##### RECORDS

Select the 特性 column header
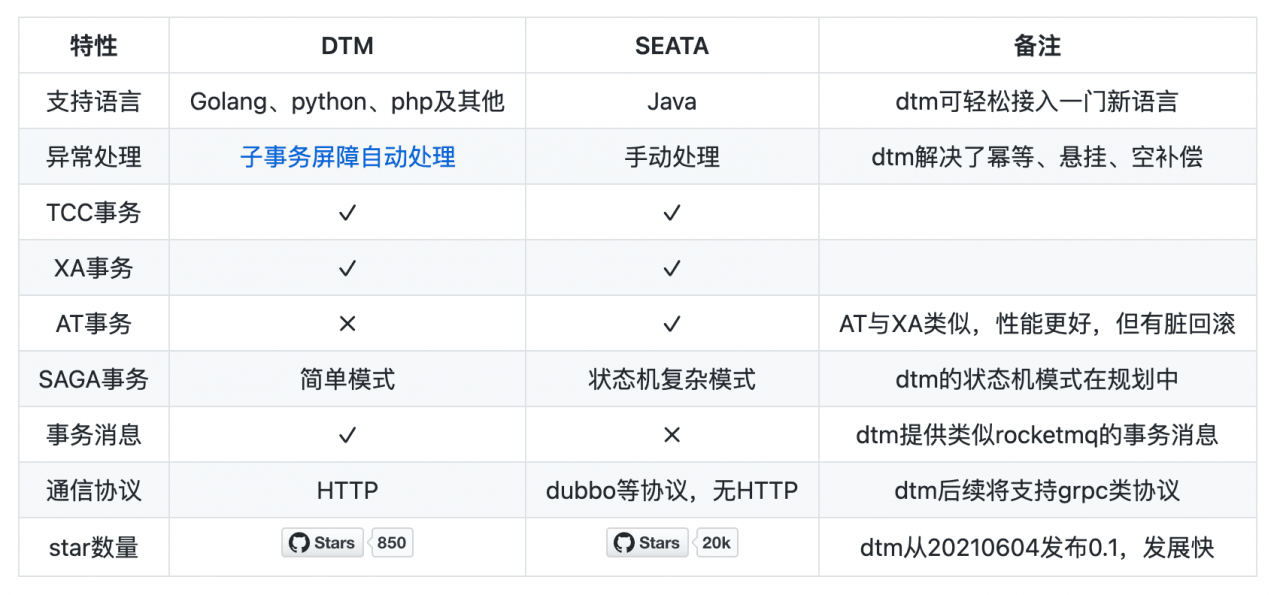This screenshot has height=595, width=1280. (x=94, y=46)
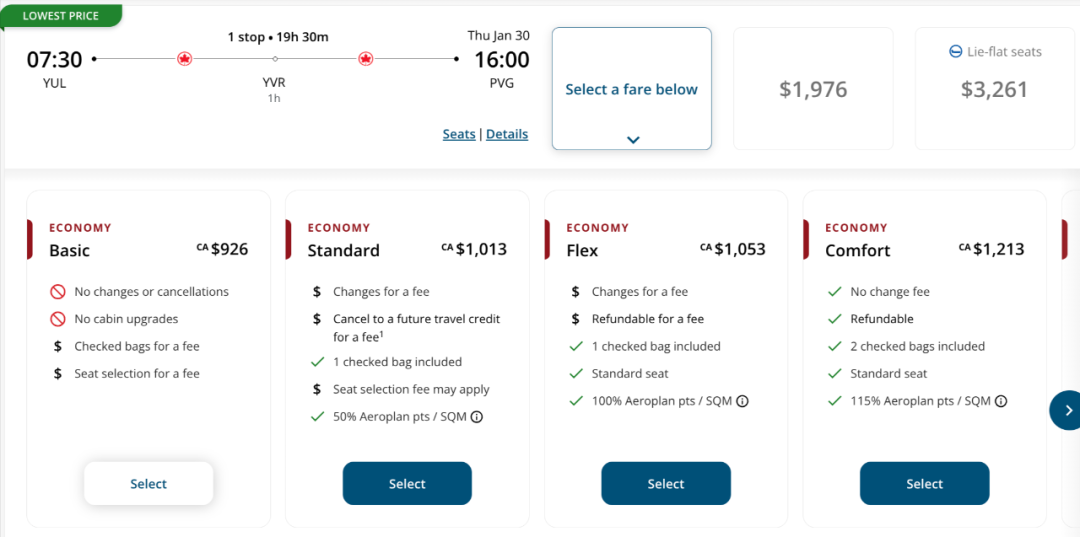Click the YVR stopover marker
Image resolution: width=1080 pixels, height=537 pixels.
(275, 59)
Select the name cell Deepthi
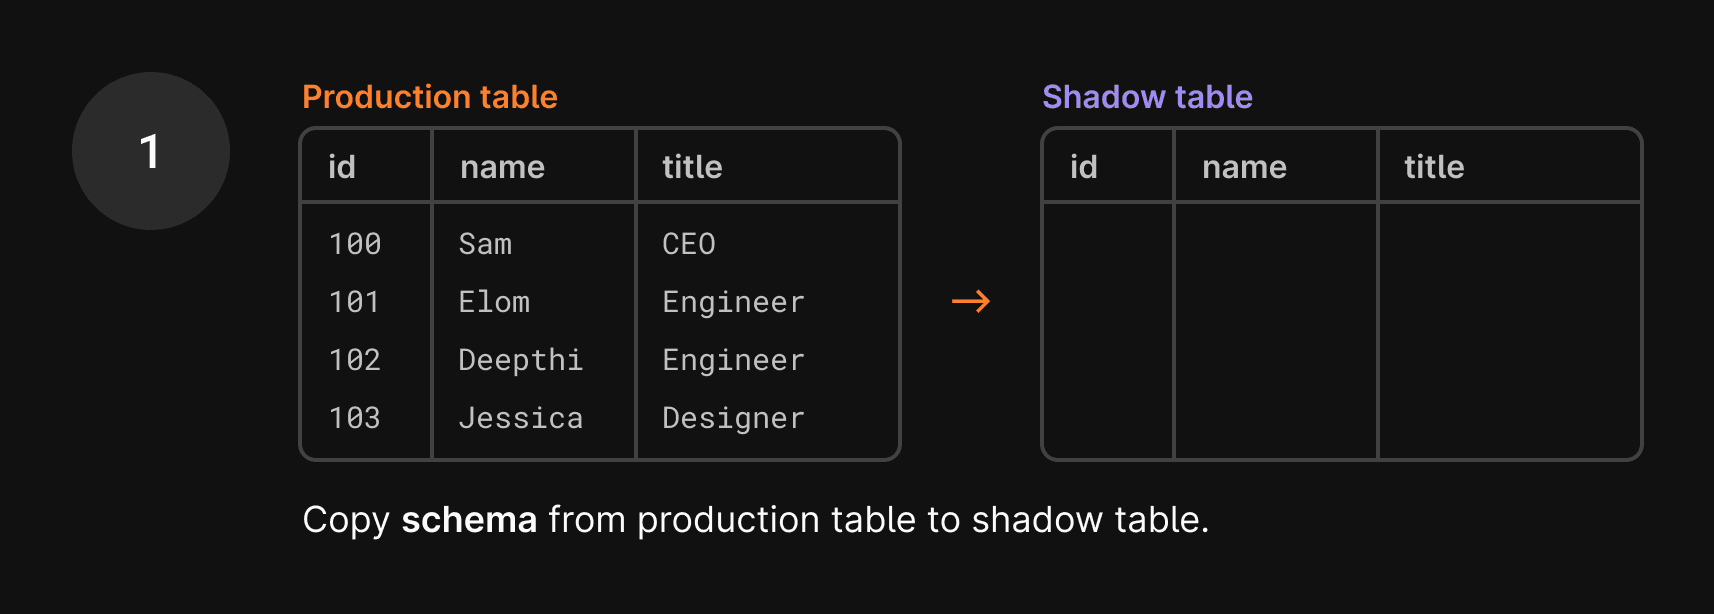This screenshot has width=1714, height=614. click(520, 360)
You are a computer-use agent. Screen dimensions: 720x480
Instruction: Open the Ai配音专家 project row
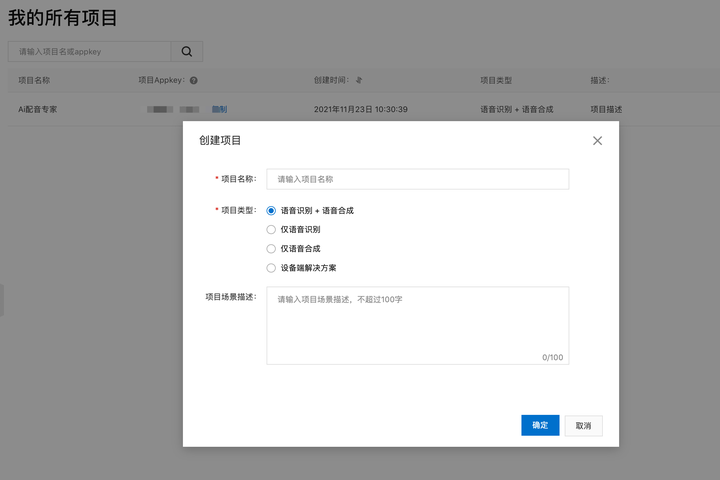pyautogui.click(x=38, y=109)
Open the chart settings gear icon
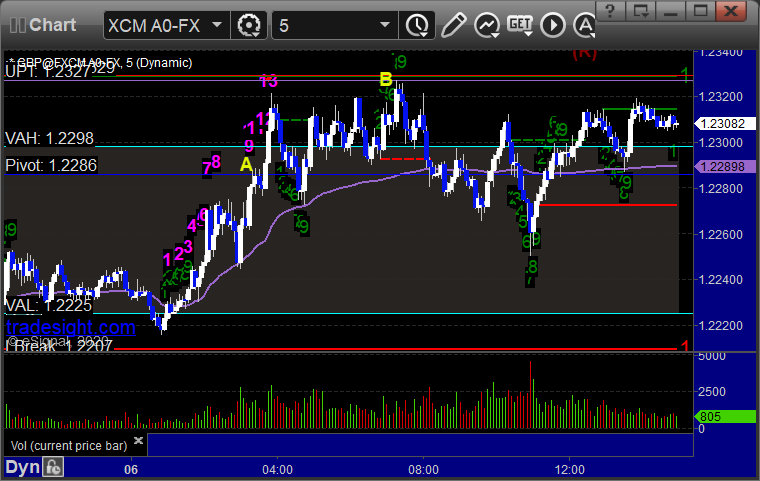 pos(248,25)
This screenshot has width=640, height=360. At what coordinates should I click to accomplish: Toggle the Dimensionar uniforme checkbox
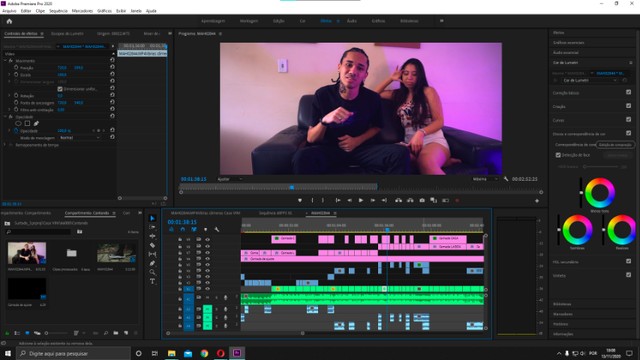coord(60,89)
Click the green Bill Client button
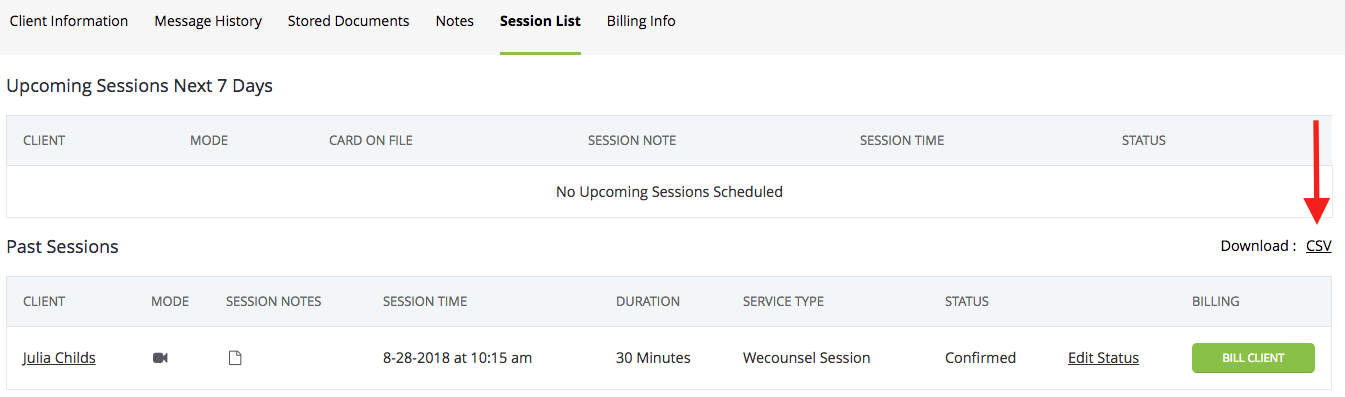 click(1253, 358)
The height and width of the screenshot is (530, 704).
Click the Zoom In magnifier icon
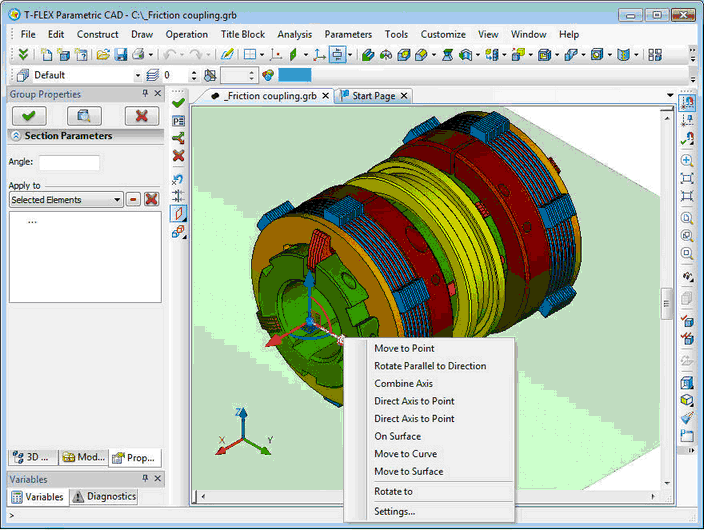point(686,160)
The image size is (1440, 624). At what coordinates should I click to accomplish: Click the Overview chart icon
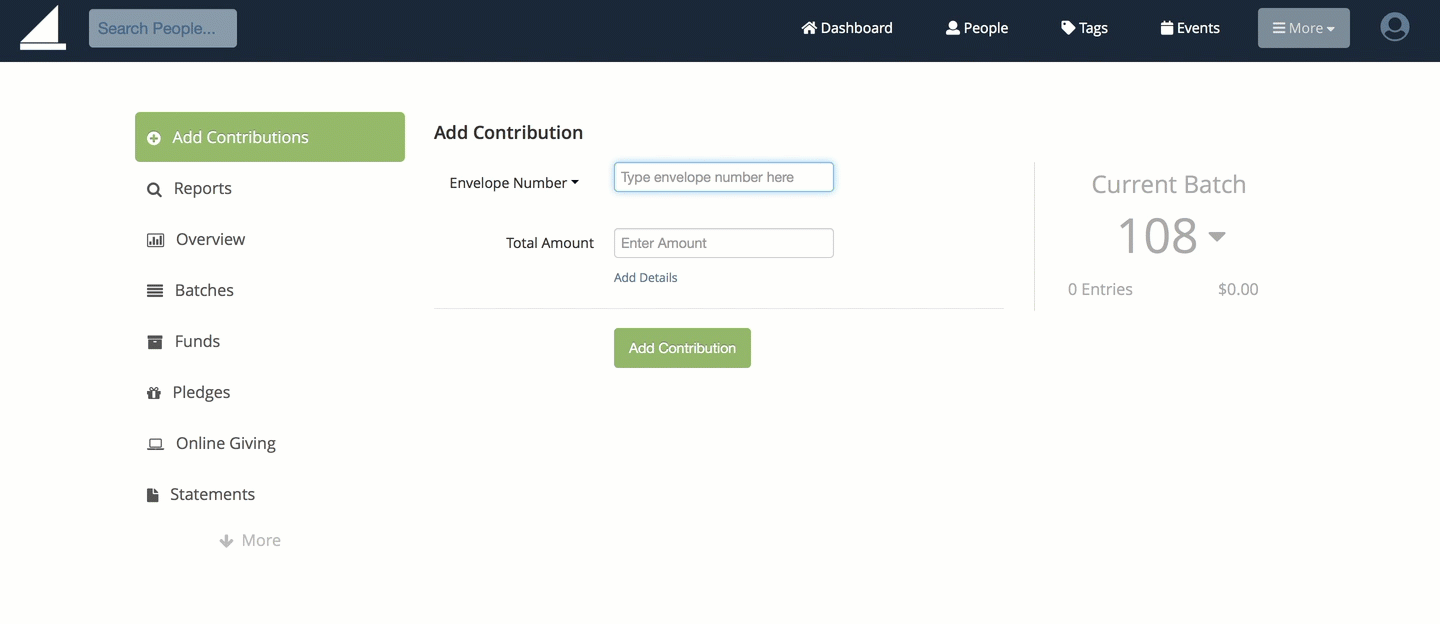(x=155, y=240)
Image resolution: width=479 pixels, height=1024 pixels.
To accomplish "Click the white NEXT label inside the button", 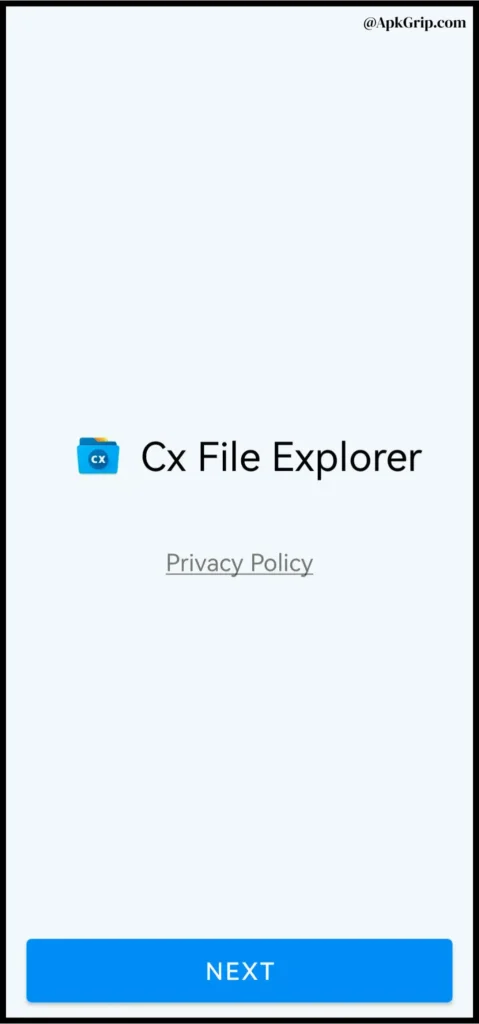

##########

- **TO DO**
Without the pictures, print the whole listing exactly as given.

- **OUTPUT**
Select the 特性 column header
This screenshot has height=595, width=1280. (x=94, y=46)
Click the YVR stopover marker
Image resolution: width=1080 pixels, height=537 pixels.
(275, 59)
Select the name cell Deepthi
This screenshot has width=1714, height=614. click(520, 360)
You are a computer-use agent. Screen dimensions: 720x480
Instruction: Open the Ai配音专家 project row
pyautogui.click(x=38, y=109)
Open the chart settings gear icon
 pos(248,25)
This screenshot has width=640, height=360. At what coordinates should I click to accomplish: Toggle the Dimensionar uniforme checkbox
coord(60,89)
Click the green Bill Client button
 click(1253, 358)
The height and width of the screenshot is (530, 704).
Click the Zoom In magnifier icon
point(686,160)
The image size is (1440, 624). At what coordinates should I click to accomplish: Click the Overview chart icon
(x=155, y=240)
Image resolution: width=479 pixels, height=1024 pixels.
To accomplish "Click the white NEXT label inside the button", 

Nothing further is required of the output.